|Named By:||Octavio Mateus & Miguel Telles Antunes in 2003|
|Time Period:||Late Jurassic, 152 Ma|
|Location:||Portugal - Lourinha Formation|
|Size:||Estimated up to 25 meters long|
|Fossil(s):||Partial post cranial remains mainly of vertebrae and some elements of the limb bones. No skull is so far known|
|Classification:||| Chordata | Reptilia | Dinosauria | Saurischia | Sauropodomorpha | Sauropoda | Brachiosauridae ||
|Also known as:||| Brachiosaurus atalaiensis ||
Lusotitan is a genus of herbivorous brachiosaurid sauropod dinosaur from the Late Jurassic Period of Portugal.

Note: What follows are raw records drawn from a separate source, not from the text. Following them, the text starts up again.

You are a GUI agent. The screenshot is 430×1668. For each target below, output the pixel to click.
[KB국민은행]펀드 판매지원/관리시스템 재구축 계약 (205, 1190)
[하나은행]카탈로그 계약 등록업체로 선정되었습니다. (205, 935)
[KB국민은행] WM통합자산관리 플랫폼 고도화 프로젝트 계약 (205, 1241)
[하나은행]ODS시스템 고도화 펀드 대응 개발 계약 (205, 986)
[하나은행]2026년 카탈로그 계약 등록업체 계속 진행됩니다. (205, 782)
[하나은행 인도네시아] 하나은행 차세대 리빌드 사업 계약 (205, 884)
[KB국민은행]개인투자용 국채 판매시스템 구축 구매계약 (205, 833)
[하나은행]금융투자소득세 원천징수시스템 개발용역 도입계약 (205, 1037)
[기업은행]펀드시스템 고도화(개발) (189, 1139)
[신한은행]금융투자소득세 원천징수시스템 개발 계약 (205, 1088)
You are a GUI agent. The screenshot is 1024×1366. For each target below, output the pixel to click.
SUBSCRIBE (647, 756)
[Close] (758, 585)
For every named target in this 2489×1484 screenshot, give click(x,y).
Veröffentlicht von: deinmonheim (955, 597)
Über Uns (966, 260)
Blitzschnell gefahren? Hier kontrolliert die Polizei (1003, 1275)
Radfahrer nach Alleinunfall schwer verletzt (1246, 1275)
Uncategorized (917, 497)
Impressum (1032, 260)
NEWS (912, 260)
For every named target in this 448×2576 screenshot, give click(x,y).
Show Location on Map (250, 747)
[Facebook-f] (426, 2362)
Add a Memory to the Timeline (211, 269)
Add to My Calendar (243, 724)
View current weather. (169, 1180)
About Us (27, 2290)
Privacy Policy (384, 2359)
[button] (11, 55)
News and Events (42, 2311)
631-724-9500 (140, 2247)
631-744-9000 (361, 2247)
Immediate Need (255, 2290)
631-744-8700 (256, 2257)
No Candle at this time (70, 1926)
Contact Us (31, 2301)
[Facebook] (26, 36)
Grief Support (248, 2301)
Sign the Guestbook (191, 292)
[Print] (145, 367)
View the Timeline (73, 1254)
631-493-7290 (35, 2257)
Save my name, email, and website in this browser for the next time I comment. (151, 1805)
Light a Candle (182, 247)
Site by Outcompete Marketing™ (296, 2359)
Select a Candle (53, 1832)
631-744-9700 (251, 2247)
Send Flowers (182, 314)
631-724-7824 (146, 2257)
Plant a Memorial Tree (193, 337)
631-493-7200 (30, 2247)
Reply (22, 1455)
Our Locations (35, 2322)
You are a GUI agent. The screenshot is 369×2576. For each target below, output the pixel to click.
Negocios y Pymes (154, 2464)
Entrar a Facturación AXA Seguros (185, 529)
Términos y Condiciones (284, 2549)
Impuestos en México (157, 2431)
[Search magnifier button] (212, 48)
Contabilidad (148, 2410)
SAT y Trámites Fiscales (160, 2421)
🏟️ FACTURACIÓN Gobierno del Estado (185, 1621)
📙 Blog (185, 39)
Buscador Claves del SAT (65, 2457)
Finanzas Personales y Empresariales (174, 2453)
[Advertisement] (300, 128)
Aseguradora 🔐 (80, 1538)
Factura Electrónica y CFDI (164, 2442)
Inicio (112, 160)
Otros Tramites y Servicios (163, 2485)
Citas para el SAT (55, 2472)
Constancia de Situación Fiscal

In 1947 Manuel de Matos, a member of the Geological Survey of Portugal, discovered large sauropod fossils in the Portuguese Lourinha Formation that date back to the Tithonian stage of the Late Jurassic period. In 1957 Albert-Felix de Lapparent and Georges Zbyszewski named the remains as a new species of Brachiosaurus: Brachiosaurus atalaiensis. The specific name referred to the site Atalaia. In 2003 Octavio Mateus and Miguel Telles Antunes named it as a separate genus: Lusotitan. The type species is Lusotitan atalaiensis. The generic name is derived from Luso, the Latin name for an inhabitant of Lusitania, and from the Greek word "Titan", a mythological giant.
The finds consisted of a partial skeleton lacking the skull and individual vertebrae uncovered in several locations. De Lapparent did not assign a holotype. In 2003 Mateus chose the skeleton as the lectotype. Its bones have the inventory numbers MIGM 4798, 4801-10, 4938, 4944, 4950, 4952, 4958, 4964-6, 4981-2, 4985, 8807, and 8793-5. These remains include 28 vertebrae and elements of the appendicular skeleton.
It has been estimated that Lusotitan was 25 meters (82 feet) long. It had long forearms, one of the reasons Mateus assigned it to the Brachiosauridae.
The lectotype was re-described by Mannion and colleagues in 2013.